Anja Rubik stanęła w obronie byłego prezydenta, Lecha Wałęsy. Jego wrogowie polityczni od lat oskarżają go o współpracę w czasach PRL-u z ówczesną służbą bezpieczeństwa. Właśnie dostali do ręki mocny oręż, ponieważ ekspertyza grafologiczna materiałów znalezionych w domu Kiszczaka wykazała, że obciążające go dokumenty są prawdziwe.
Światowej sławy modelka zaprotestowała przeciwko niszczeniu dobrego imienia Wałęsy, którego uważa za bohatera.
Nieustraszony Lech Wałęsa, który walczył za naszą wolność, jest teraz atakowany przez nowy rząd i wymazywany z kart historii. Wstyd, PiS. Wstyd, że nie potrafimy docenić i uszanować bohaterów, którzy walczyli o Naszą Wolność - napisała prezentując jedno z najsłynniejszych zdjęć Wałęsy ze Stoczni Gdańskiej, zrobione 26 sierpnia 1980 roku.
Zgodnie z tym, czego można się było spodziewać, wpis mocno rozgrzał fanki i fanów modelki.
Anja jesteś naszą dumą - podobnie jak Wałęsa!
Szacunek, nie damy się ogłupić PiS-owską propagandą - czytamy pod zdjęciem.
Większość z nich jednak zarzucała jej, że nie ma pojęcia, o czym pisze.
Taki post jak twój udowadnia, że celebryci nie powinni się zajmować polityką.

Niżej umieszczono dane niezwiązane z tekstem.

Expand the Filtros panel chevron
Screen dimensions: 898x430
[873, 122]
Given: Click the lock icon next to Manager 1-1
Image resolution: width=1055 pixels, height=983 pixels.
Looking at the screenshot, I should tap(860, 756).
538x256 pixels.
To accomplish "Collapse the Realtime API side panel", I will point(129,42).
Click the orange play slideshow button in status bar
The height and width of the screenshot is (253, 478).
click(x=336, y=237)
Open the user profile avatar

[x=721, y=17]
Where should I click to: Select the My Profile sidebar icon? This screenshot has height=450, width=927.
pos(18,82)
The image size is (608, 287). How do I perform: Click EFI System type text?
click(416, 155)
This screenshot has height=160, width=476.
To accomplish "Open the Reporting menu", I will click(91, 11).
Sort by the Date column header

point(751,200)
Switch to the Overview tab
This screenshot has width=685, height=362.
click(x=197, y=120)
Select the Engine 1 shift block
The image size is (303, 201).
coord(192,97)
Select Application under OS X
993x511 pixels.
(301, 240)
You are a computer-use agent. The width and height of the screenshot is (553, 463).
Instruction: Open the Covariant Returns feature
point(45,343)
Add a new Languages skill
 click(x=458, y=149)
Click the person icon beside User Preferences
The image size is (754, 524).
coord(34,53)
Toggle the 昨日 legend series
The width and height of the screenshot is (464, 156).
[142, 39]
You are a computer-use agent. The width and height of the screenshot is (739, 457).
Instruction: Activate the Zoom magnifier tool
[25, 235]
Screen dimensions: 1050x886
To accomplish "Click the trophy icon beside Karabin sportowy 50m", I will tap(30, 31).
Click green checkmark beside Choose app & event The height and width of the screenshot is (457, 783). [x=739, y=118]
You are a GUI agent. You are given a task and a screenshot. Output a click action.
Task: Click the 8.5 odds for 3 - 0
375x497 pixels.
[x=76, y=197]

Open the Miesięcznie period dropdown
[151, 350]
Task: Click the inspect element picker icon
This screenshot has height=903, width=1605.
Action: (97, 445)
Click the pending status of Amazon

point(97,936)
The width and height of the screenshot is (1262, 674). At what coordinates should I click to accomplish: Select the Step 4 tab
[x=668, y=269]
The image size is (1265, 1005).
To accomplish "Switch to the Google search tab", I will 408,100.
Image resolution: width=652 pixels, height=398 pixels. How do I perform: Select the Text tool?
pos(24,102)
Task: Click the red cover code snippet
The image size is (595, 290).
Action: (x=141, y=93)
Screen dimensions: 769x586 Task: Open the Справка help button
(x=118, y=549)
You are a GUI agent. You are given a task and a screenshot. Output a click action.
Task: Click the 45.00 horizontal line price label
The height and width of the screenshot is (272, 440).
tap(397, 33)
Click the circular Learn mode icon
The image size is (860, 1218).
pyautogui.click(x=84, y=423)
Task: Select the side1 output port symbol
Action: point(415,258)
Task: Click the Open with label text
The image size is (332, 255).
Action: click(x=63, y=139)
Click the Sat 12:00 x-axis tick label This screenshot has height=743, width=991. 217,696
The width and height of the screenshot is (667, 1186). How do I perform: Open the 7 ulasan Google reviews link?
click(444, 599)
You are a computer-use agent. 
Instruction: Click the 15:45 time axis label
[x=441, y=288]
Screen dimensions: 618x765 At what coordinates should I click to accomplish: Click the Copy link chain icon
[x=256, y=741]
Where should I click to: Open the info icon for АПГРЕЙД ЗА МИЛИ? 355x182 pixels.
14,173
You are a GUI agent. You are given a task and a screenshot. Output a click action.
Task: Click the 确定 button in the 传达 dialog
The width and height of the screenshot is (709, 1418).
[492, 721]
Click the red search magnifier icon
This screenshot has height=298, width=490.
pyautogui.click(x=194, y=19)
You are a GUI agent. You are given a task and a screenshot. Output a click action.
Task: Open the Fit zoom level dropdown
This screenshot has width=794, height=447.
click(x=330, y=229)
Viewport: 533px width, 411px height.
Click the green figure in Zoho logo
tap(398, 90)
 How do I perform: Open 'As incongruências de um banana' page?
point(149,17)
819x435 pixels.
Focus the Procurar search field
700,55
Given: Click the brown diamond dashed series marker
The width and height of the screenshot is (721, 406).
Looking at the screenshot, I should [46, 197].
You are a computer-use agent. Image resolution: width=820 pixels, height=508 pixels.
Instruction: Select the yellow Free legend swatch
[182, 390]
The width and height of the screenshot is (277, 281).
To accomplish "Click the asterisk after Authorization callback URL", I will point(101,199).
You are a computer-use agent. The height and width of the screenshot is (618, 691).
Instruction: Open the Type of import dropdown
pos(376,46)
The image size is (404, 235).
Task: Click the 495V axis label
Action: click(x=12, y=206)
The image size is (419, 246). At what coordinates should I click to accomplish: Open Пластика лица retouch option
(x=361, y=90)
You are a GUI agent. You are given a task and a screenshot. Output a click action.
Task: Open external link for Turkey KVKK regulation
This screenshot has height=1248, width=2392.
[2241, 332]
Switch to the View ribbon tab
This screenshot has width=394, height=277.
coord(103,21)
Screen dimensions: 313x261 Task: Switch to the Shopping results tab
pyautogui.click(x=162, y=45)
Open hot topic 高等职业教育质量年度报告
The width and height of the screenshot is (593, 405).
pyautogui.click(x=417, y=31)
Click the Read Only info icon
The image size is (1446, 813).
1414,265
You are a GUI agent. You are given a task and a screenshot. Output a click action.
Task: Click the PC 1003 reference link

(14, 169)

Anno, proponuję zapoznać się z historią tego kraju ze źródeł innych, niż portale internetowe. Ten człowiek, o którym piszesz, że był bohaterem narodowym, to nikt inny, jak zdrajca tego kraju. Poza tym badania grafologiczne zlecił rząd PO, więc widać Twoją niewiedzę w tematach, w których się tak głośno wypowiadasz.
Droga Anju wystarczy przeczytać "Archiwum Mitrochina", żeby się dowiedzieć, że Wałęsa to Bolek. Cały świat to wie od 20 lat. Prawdziwa historia jest ciekawsza.
W tej chwili wpis Anji Rubik zebrał już prawie 300 wpisów i ich liczba stale rośnie. A internauci nie tylko odpowiadali modelce, ale i zaczęli się kłócić o Wałęsę między sobą. Co zresztą było do przewidzenia.